Les gentils citadins qui s’engagent en politique pour sauver la planète réalisent-ils que leur première mission de sauvetage commence par la campagne qui se trouve à la périphérie de leur ville ?
La campagne française recule petit bout par petit bout, faute de ne pas attirer l’attention des lanceurs d’alertes environnementaux, bien plus focalisés à faire culpabiliser les citoyens sur leur prétendue irresponsabilité quotidienne (tri sélectif, véhicules propres, isolation des foyers, consommations de l’eau et de l’électricité…) qu’à s’insurger contre les décisions politiques locales.

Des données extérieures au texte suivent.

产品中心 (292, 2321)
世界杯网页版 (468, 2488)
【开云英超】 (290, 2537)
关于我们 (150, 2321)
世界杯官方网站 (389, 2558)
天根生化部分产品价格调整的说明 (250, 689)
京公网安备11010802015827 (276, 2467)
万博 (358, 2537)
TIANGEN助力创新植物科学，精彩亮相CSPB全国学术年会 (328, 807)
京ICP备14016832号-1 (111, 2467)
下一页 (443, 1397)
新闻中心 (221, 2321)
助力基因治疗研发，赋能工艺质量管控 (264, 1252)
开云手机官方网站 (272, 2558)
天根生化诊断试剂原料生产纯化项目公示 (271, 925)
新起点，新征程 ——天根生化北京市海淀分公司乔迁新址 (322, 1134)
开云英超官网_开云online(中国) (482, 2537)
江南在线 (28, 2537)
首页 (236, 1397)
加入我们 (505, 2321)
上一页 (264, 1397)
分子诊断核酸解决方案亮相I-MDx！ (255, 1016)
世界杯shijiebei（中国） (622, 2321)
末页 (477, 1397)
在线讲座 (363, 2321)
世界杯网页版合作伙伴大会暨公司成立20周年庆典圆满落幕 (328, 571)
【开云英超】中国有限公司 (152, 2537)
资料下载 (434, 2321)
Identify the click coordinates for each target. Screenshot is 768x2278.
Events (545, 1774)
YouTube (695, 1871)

Car, si les municipalités sont prêtes à tout pour développer le tourisme, manne financière indispensable à la survie des commerces locaux, il faut croire que leur cible principale est le touriste cinq étoiles. Pour ce touriste au portefeuille bien rempli, l’herbe sera tondue, les arbres élagués en cubes,
les pistes cyclables goudronnées, les berges des rivières aménagées avec des aires de pique-niques, des bancs, et même des panneaux installés au milieu d’un magnifique paysage naturel pour lui indiquer qu’ici aussi la Wifi est accessible, car il n’y a rien de plus rassurant que de se promener à la campagne avec une connexion internet permanente.
Il pourra même faire du jet ski sur quelques-unes des portions les plus tranquilles de la rivière si l’envie lui prend, comme à Bléré-la-Croix, en Touraine. Comme tout est bien pensé ! Heureusement que l’Homme a pris les choses en main car, décidemment, la nature était mal faite. C’est à se demander comment les générations précédentes faisaient pour se contenter de « se promener » dans la campagne.

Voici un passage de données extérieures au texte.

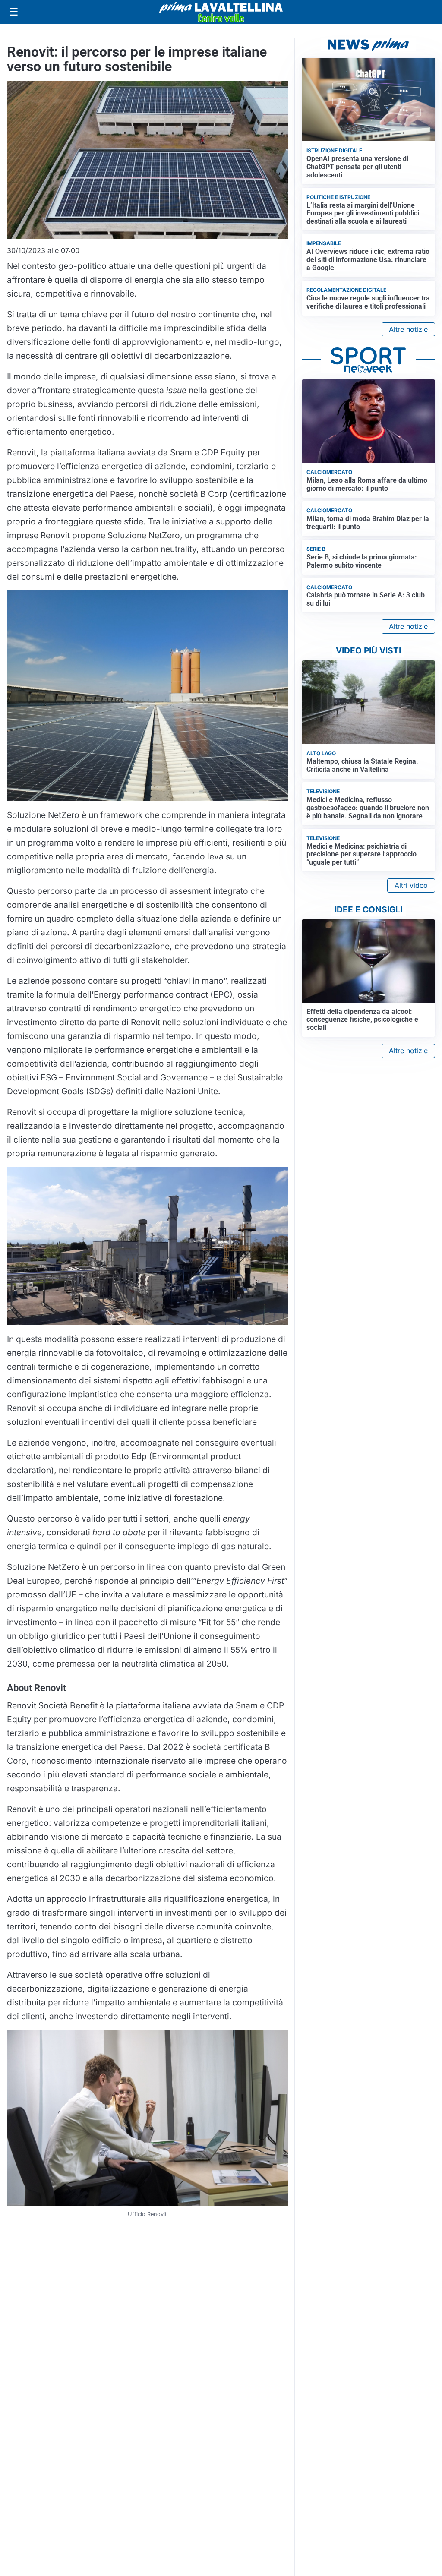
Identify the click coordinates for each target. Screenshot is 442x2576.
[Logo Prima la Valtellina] (221, 12)
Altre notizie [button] (408, 329)
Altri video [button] (411, 885)
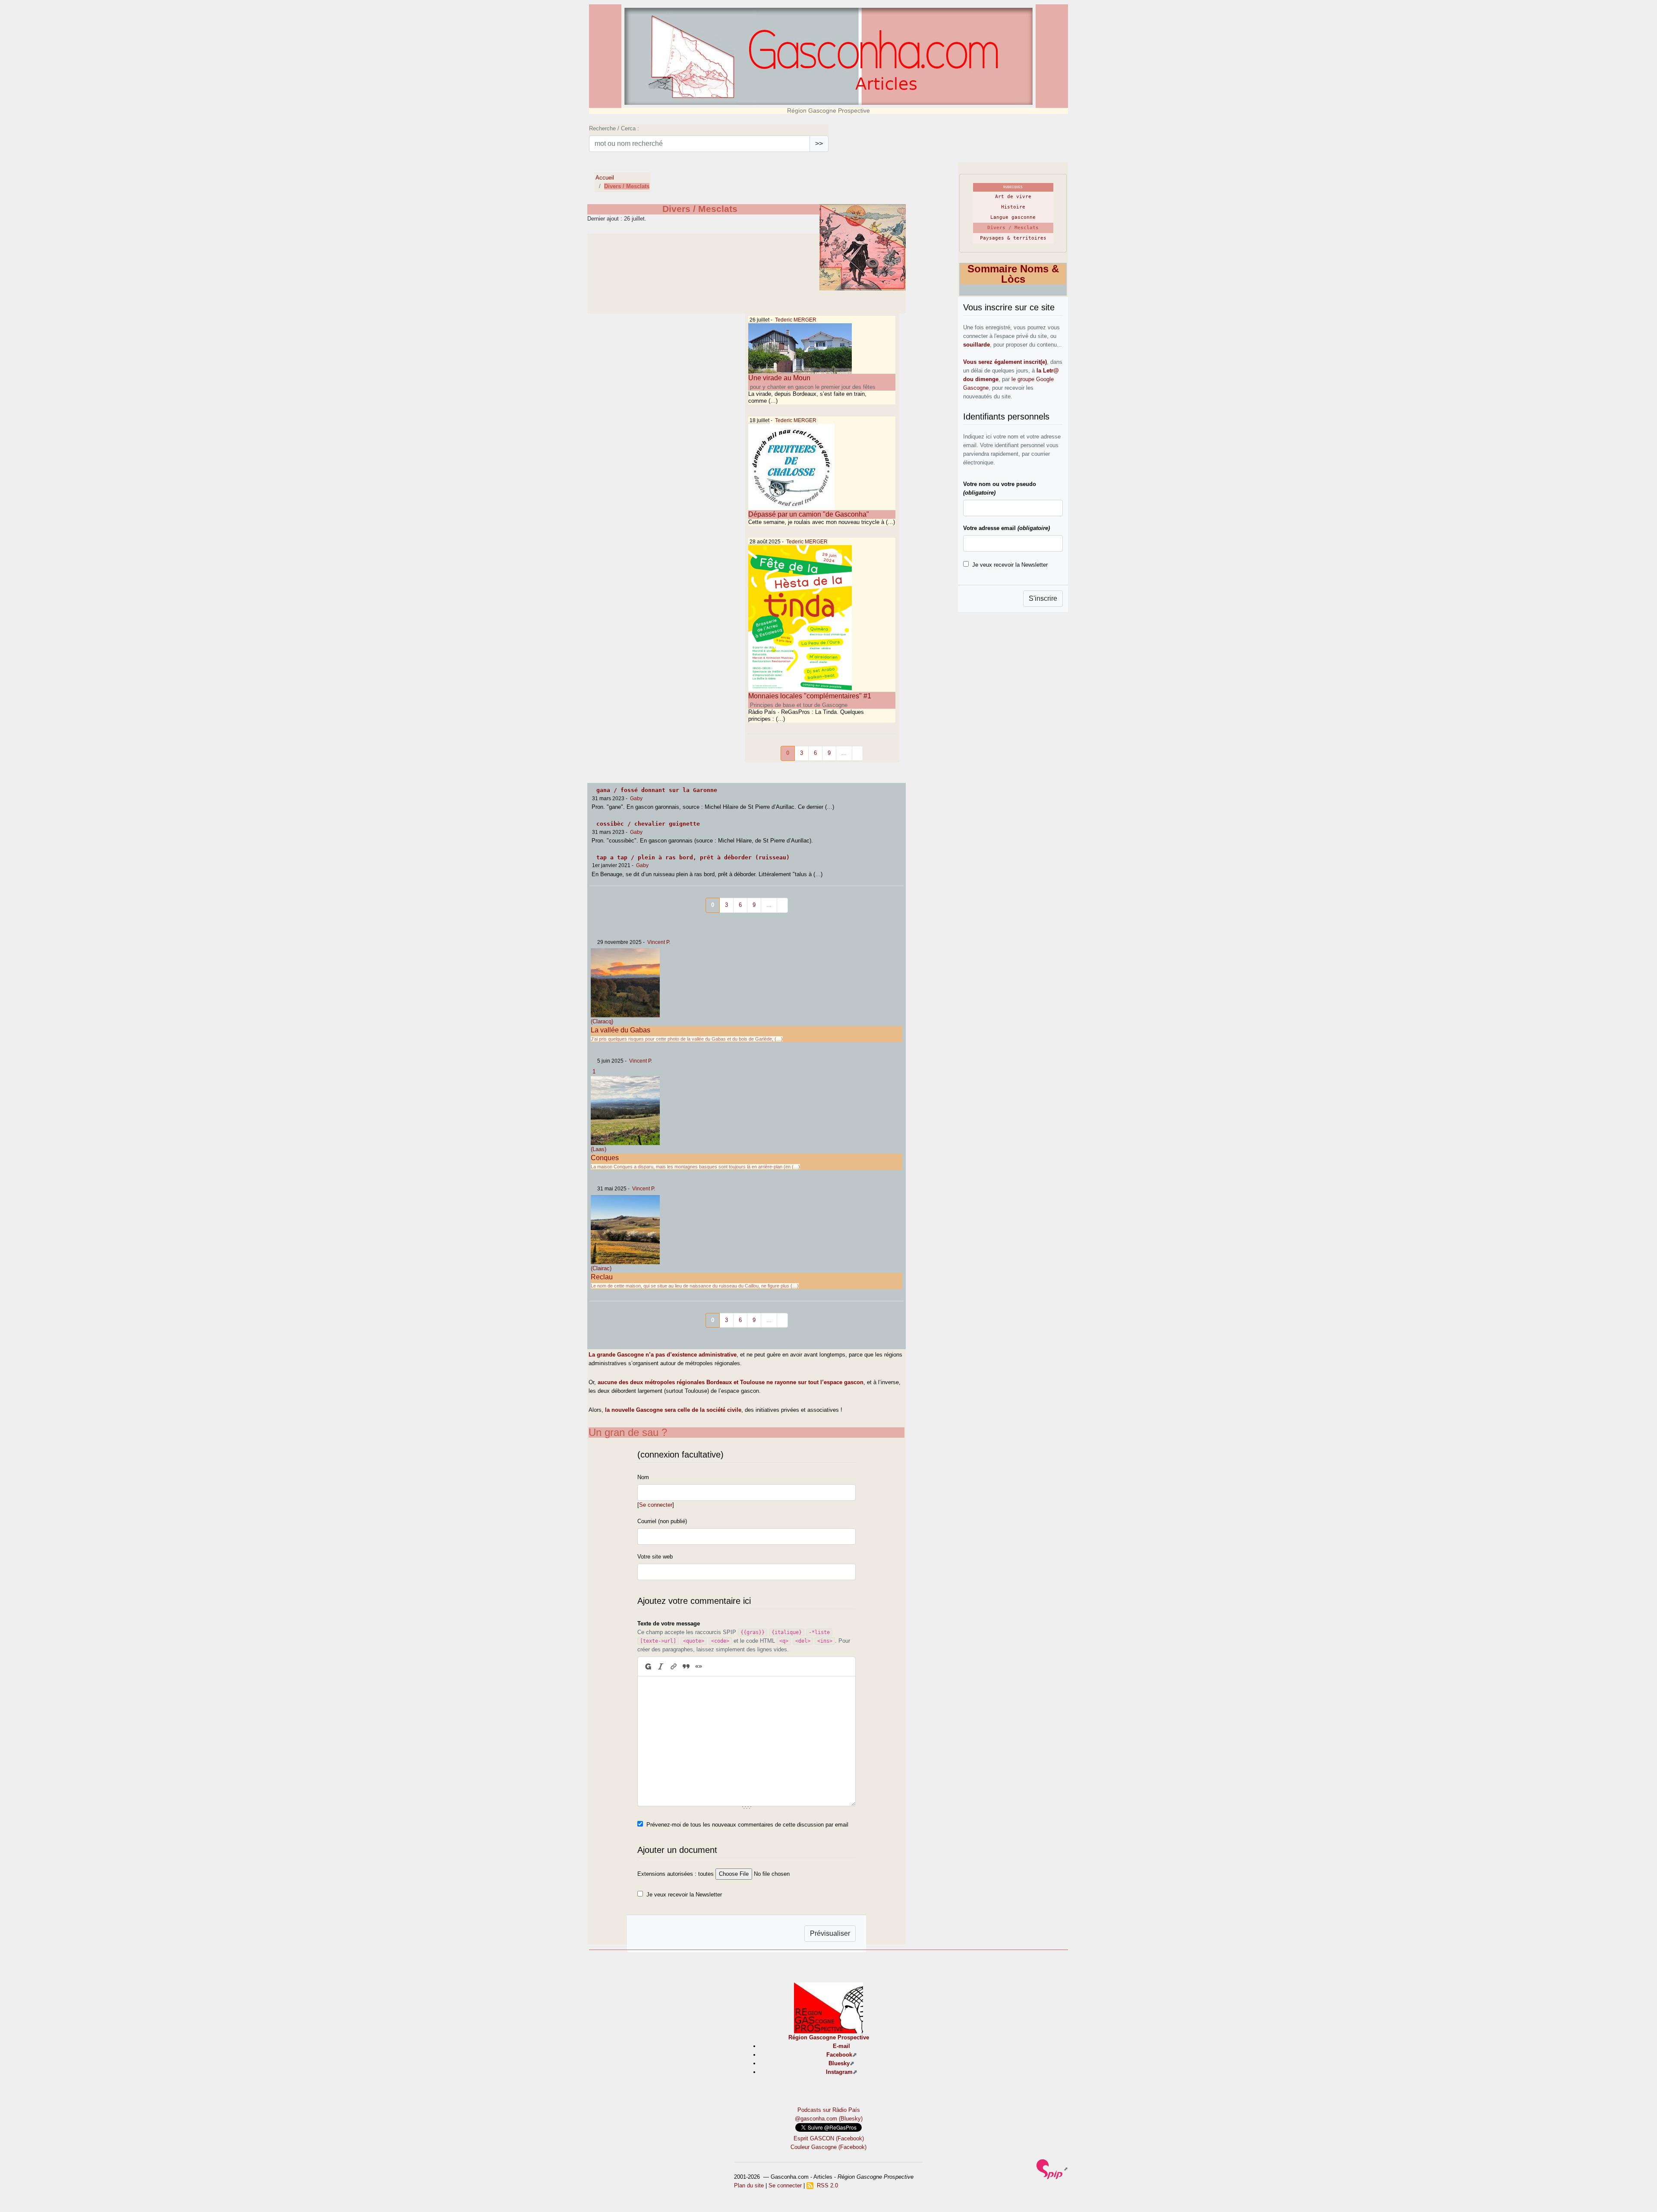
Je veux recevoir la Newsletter (684, 1894)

Le déroulage du ruban bleu.
Malgré tout, on a du mal à comprendre en quoi un chemin de terre se dessinant comme un trait fin sur l’herbe pourrait empêcher notre touriste cinq étoiles de prendre du plaisir à l’existence d’une journée en campagne. Pourtant cela semble bien un obstacle à sa venue, comme en témoigne la rapidité avec laquelle les municipalités déroulent l’asphalte au beau milieu de nos campagnes fleuries.
Car, bien entendu, le touriste cinq étoiles qui choisit de traverser une zone rurale rêve avant tout d’une campagne « propre », c’est-à-dire une campagne où aucune trace de terre ne viendra salir ses chaussures. Que dirait-il s’il était crotté un jour de pluie ? Ce n’est pas concevable. Alors les municipalités ont pris le parti de lui aménager des chemins tout tracés, des pistes goudronnées et parsemées de panneaux de direction pour le rassurer.
Là où poussait bêtement de l’herbe qui permettait aux familles de venir s’y installer pour se reposer, voilà qu’à présent a été pensée et réalisée une voie goudronnée sur laquelle on ne peut plus rien faire d’autre que passer son chemin, en regrettant au fond du cœur de voir un si joli paysage abîmé pour longtemps.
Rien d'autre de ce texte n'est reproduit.